JpGU-AGU Joint Meeting 2017

Presentation information

[EJ] Oral

P (Space and Planetary Sciences) » P-CG Complex & General

[P-CG24] [EJ] Planetary Magnetosphere, Ionosphere, and Atmosphere

Sun. May 21, 2017 10:45 AM - 12:15 PM 102 (International Conference Hall 1F)

convener:Kanako Seki(Graduate School of Science, University of Tokyo), Yoshiyuki O. Takahashi(Graduate School of Science, Kobe University), Hiromu Nakagawa(Planetary Atmosphere Physics Laboratory, Department of Geophysics, Graduate School of Science, Tohoku University), Keiichiro Fukazawa(Academic Center for Computing and Media Studies, Kyoto University), Chairperson:Yoshiyuki Takahashi(Graduate School of Science, Kobe University), Chairperson:Hiromu Nakagawa(Planetary Atmosphere Physics Laboratory, Department of Geophysics, Graduate School of Science, Tohoku University)

10:45 AM - 11:03 AM

[PCG24-06] Toward development of a radiative transfer model for a planetary atmosphere general circulation model

*Yoshiyuki O. Takahashi1, Masanori Onishi3, George HASHIMOTO3, Kiyoshi Kuramoto2, Masaki Ishiwatari2, Yasuto TAKAHASHI2, Yoshi-Yuki Hayashi1 (1.Graduate School of Science, Kobe University, 2.Graduate School of Science, Hokkaido University, 3.Graduate School of Natural Science and Technology, Okayama University)

Keywords:Planetary atmosphere, Radiative transfer, Earth

A lot of exoplanets have been discovered since late 1990s.
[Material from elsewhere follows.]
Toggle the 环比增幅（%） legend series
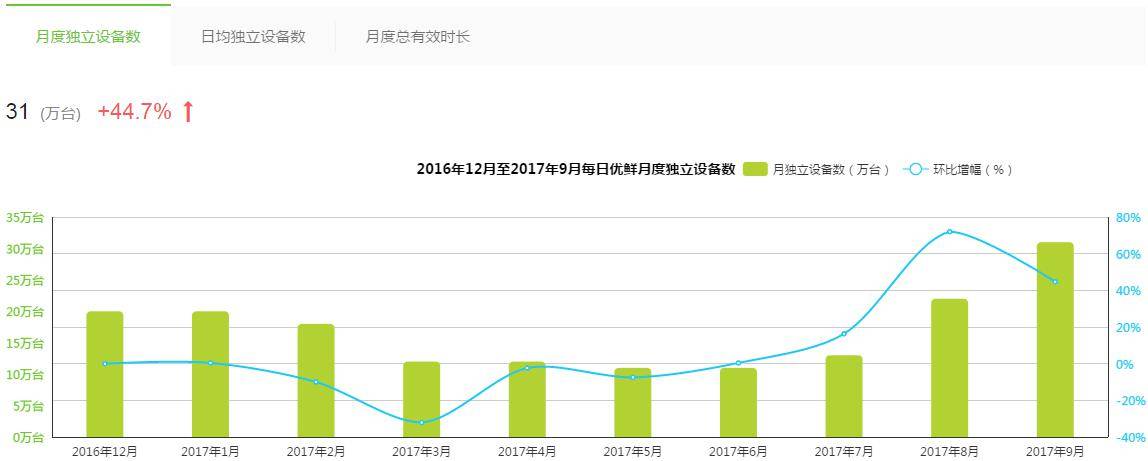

One of the interesting open questions on those exoplanets is its surface environment and circulation structure. Exoplanets would have a wide variety of surface environment and circulation, since discovered exoplanets have a variety of orbital parameters, and composition and mass of atmospheres which may be significantly different from those of planets in solar system.
In order to investigate surface environment and circulation structure on exoplanets, the most important and difficult point is calculation of radiative transfer in its atmospheres. One of the difficulties to calculate accurate radiation field is to perform integration over wavenumber accurately. In the Earth's climate studies, many radiation models use the correlated k-distribution method to decrease calculation cost. As for a study of exoplanetary climate, we have to implement the k-distribution method for a wide variety of atmospheric composition and mass.
In order to investigate diversity of surface environment and circulation structure of exoplanetary atmospheres, we are trying to develop a radiative transfer model which can be used in atmospheric circulation models for various planetary atmospheres. In this study, as a first step, we are developing a longwave radiative transfer model for the Earth's atmosphere.
In developing a radiation model for atmospheric circulation models, a line-by-line model is developed, first. Then, we develop a radiation model based on correlated k-distribution method. In developing the correlated k-distribution model, the line-by-line model is used as a reference. The line-by-line calculation is performed with Voigt line profile calculated with Humlicek (1982) method. Gas absorption line parameters are obtained from HITRAN2012 (Rothman et al., 2013). Continuum absorption is considered by the use of the MT_CKD model (Mlawer et al., 2012). The line-by-line model is validated based on ICRCCM longwave radiation model intercomparison of Ellingson et al. (1991). In developing our longwave correlated k-distribution model, we set number and wavenumber ranges of bands and number of bins as the same as those of RRTM (Mlawer et al., 2012), which is a well-developed Earth's atmosphere radiation model. The developed correlated k-distribution model is validated by comparing flux and heating rate with those by our line-by-line model. In the presentation, details of the developed line-by-line model and the correlated k-distribution model will be presented. We will show some calculated results for the Earth's atmosphere, too.